7. But what if we need to make an up-or-down decision?
This comes up a lot. I recommend accepting uncertainty, but what if it’s decision time—what to do?
How can the world function if the millions of scientific decisions currently made using statistical significance somehow have to be done another way? From that perspective, the suggestion to abandon statistical significance is like a recommendation that we all switch to eating organically-fed, free-range chicken. This might be a good idea for any of us individually or with small groups, but it would just be too expensive to do on a national scale. (I don’t know if that’s true when it comes to chicken farming; I’m just making a general analogy here.)

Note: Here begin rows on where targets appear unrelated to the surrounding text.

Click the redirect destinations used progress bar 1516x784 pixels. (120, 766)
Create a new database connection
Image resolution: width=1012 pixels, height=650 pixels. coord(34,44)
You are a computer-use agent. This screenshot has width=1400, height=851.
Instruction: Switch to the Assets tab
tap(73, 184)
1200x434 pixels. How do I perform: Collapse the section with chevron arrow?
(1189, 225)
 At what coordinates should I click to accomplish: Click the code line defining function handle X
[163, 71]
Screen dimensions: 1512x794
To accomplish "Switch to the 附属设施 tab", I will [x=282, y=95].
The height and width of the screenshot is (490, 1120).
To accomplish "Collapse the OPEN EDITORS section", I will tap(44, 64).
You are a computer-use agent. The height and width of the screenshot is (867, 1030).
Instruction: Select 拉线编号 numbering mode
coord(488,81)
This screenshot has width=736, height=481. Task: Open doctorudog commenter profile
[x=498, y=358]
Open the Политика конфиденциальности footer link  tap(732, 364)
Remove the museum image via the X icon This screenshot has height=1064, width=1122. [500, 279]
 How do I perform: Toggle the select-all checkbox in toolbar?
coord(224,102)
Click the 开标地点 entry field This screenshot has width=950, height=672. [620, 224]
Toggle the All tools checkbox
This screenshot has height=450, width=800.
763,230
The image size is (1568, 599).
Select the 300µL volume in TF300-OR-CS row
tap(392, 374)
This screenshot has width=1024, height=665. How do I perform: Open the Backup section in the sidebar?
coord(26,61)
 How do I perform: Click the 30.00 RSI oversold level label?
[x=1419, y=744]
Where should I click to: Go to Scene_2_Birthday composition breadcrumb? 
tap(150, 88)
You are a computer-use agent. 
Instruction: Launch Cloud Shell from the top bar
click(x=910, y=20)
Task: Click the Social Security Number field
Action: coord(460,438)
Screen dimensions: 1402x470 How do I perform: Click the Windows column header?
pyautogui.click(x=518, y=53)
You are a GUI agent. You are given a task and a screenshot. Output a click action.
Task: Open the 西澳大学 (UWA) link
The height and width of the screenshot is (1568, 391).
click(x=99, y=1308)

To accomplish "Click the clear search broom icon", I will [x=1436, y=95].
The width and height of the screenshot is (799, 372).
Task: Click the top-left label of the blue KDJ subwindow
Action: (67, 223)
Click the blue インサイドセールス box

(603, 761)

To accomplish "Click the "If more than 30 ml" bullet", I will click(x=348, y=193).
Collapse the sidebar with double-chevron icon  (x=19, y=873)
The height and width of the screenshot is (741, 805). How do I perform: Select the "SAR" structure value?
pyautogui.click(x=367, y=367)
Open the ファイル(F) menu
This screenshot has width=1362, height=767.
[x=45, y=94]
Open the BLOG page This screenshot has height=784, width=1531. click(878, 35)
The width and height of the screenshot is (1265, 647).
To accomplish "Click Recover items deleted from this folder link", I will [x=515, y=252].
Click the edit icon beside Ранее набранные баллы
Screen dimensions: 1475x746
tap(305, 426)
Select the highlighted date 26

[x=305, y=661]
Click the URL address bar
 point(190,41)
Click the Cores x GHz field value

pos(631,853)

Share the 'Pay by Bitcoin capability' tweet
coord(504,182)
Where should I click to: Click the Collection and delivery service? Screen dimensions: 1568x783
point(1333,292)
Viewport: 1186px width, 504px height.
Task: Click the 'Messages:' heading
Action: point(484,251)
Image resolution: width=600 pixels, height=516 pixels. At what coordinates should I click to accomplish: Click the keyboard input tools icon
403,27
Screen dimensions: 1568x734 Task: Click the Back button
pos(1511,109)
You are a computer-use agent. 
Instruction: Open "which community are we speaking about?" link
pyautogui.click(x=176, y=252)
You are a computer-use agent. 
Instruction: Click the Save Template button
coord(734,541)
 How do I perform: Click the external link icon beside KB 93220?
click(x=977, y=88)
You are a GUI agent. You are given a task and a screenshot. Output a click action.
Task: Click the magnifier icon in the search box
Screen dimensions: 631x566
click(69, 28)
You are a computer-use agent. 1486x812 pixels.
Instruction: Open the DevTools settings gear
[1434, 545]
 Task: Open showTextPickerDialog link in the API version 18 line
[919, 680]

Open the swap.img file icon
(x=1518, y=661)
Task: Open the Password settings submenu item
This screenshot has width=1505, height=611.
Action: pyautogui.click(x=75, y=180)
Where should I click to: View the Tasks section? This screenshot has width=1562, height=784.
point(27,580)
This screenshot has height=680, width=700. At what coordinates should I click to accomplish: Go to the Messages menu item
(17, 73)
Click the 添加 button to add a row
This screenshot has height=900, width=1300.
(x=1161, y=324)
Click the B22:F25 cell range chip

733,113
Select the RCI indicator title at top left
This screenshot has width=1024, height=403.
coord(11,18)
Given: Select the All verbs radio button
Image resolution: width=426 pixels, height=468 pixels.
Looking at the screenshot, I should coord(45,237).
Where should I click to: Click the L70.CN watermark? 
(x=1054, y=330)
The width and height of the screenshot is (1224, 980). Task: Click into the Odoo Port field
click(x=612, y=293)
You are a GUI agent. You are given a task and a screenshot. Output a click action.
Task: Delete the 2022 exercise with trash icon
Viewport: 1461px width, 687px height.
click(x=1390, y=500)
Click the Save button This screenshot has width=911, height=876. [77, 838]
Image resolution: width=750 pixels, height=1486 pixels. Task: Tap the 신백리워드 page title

Regarding the economics, the point that we made in section 4.4 of our paper is that decisions are not currently made in an automatic way. Papers are reviewed by hand, one at a time.
As Peter Dorman puts it:
The most important determinants of the dispositive power of statistical evidence should be its quality (research design, aptness of measurement) and diversity. “Significance” addresses neither of these. Its worst effect is that, like a magician, it distracts us from what we should be paying most attention to.
To put it another way, there are two issues here: (a) the potential benefits of an automatic screening or decision rule, and (b) using a p-value (null-hypothesis tail area probability) for such a rule. We argue against using screening rules (or, to use them much less often). But in the cases where screening rules are desired, we see no reason to use p-values for this.
8. What should we do instead?
To start with, I think many research papers would be improved if all inferences were replaced by simple estimates and standard errors, with these standard errors not used to decide whether effects should be declared real, but just to give a sense of baseline uncertainty.
As Eric Loken and I put it:
Without modern statistics, we find it unlikely that people would take seriously a claim about the general population of women, based on two survey questions asked to 100 volunteers on the internet and 24 college students. But with the p-value, a result can be declared significant and deemed worth publishing in a leading journal in psychology.
For a couple more examples, consider the two studies discussed in section 2 of this article. For both of them, nothing is gained and much is lost by passing results through the statistical significance filter.
Again, the use of standard errors and uncertainty intervals is not just significance testing in another form. The point is to use these uncertainties as a way of contextualizing estimates, not to declare things as real or not.
The next step is to recognize multiplicity in your problem. Consider this paper, which contains many analyses but not a single p-value or even a confidence interval. We are able to assess uncertainty by displaying results from multiple polls. Yes, it is possible to have data with no structure at all—a simple comparison with no replications—and for these, I’d just display averages, variation, and some averages and uncertainties—but this is rare, as such simple comparisons are typically part of a stream of results in a larger research project.
One can and should continue with multilevel models and other statistical methods that allow more systematic partial pooling of information from different sources, but the secret weapon is a good start.
My current plan to write this all up as a long article, Unpacking the Statistical Significance Debate and the Replication Crisis, and put it on Arxiv. That could reach people who don’t feel like engaging with blogs.
In the meantime, I’d appreciate your comments and suggestions.